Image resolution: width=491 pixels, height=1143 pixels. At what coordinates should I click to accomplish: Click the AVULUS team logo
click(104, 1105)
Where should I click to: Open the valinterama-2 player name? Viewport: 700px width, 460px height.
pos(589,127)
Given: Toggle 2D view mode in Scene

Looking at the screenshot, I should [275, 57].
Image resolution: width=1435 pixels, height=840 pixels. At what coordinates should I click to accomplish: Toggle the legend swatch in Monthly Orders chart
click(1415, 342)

----------

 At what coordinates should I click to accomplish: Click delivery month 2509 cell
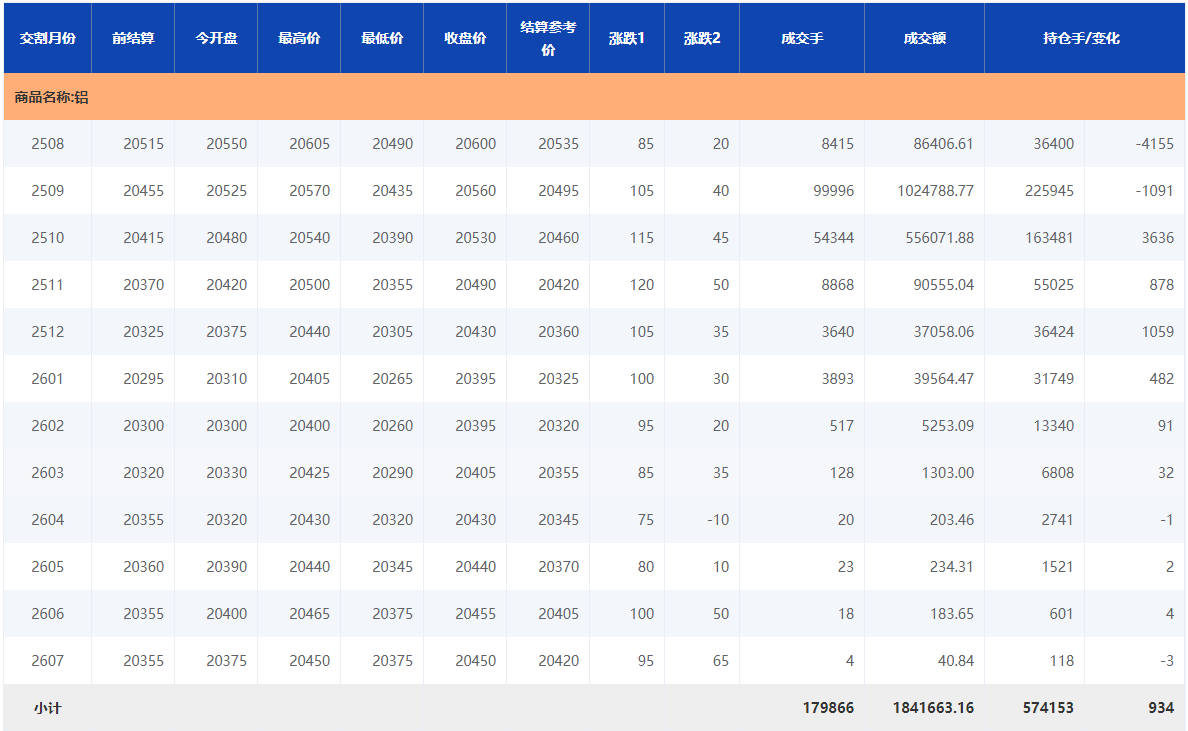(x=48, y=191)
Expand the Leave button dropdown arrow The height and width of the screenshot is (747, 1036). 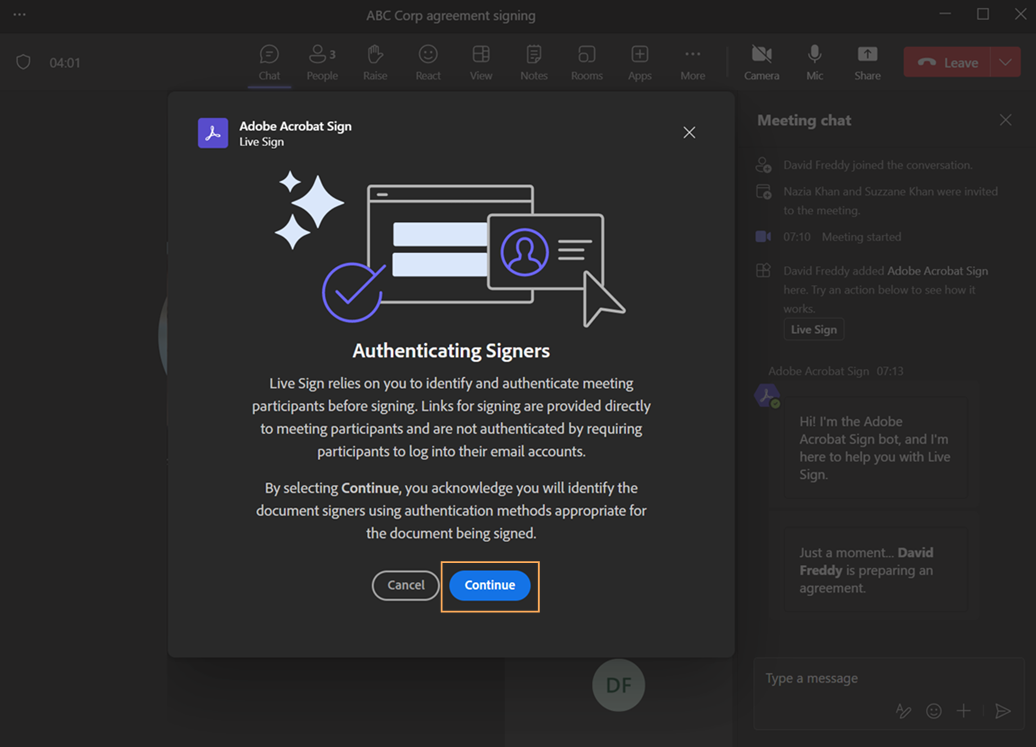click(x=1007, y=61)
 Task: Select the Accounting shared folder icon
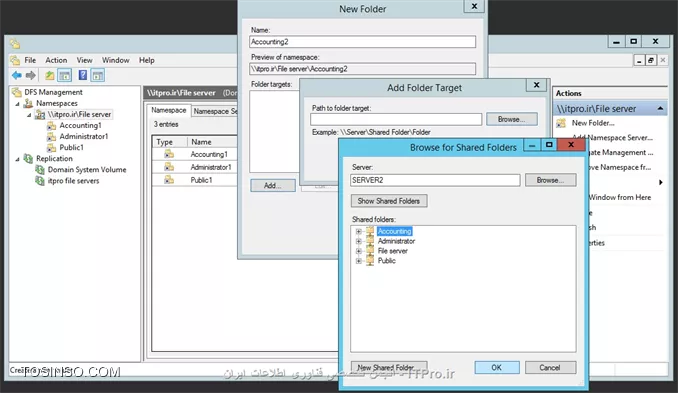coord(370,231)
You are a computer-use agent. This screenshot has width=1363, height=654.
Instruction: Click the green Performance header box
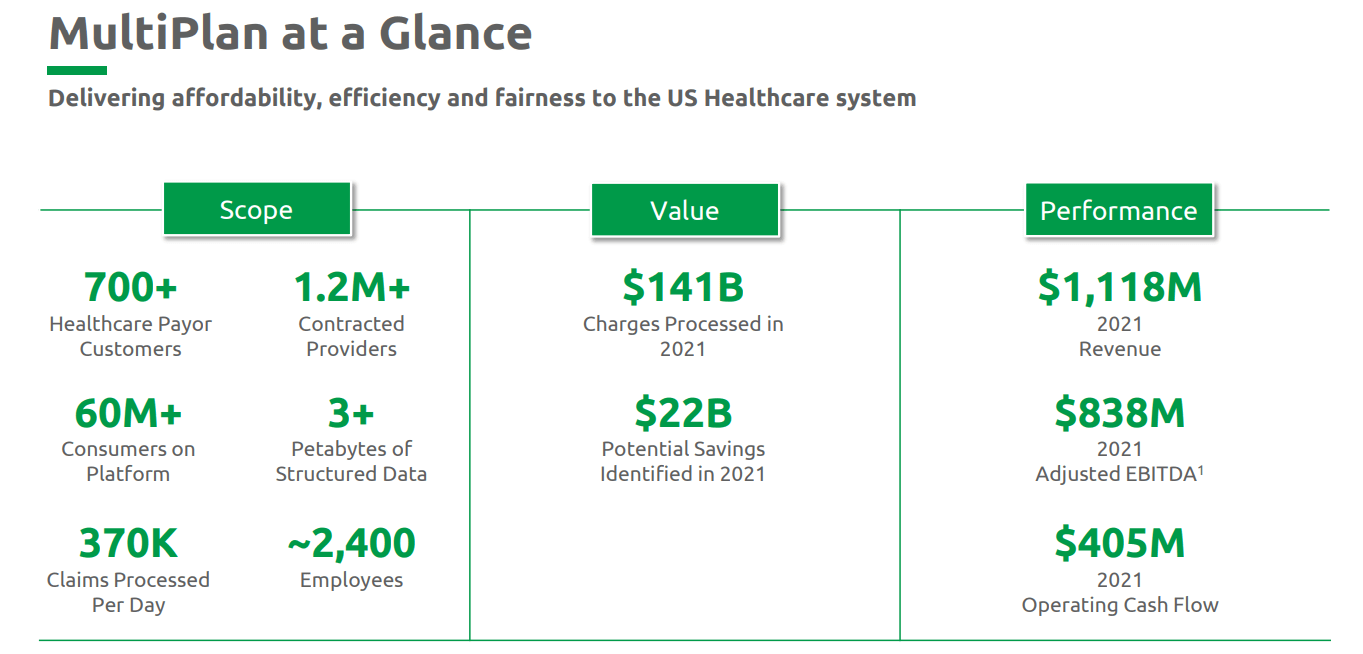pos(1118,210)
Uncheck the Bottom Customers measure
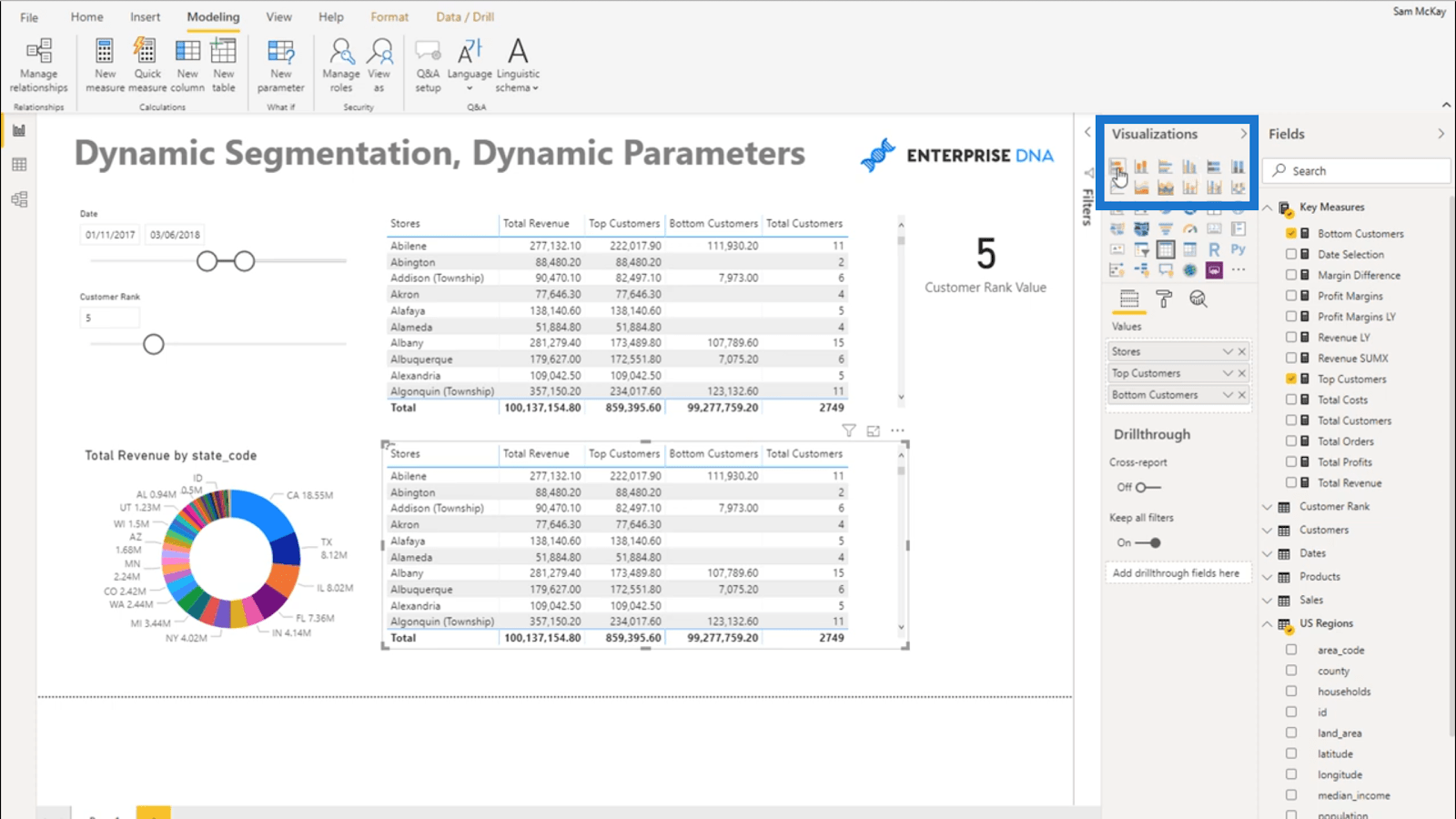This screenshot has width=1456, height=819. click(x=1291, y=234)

----------

*What you should do*. Update the listing from the line containing "Given: Toggle 2D view mode in Scene" through the line containing "click(1415, 342)", both included, by replacing "Monthly Orders" with "Quarterly Orders" and leaving everything else unchanged. Return only those lines.

*Worked solution*.
Given: Toggle 2D view mode in Scene

Looking at the screenshot, I should [275, 57].
Image resolution: width=1435 pixels, height=840 pixels. At what coordinates should I click to accomplish: Toggle the legend swatch in Quarterly Orders chart
click(1415, 342)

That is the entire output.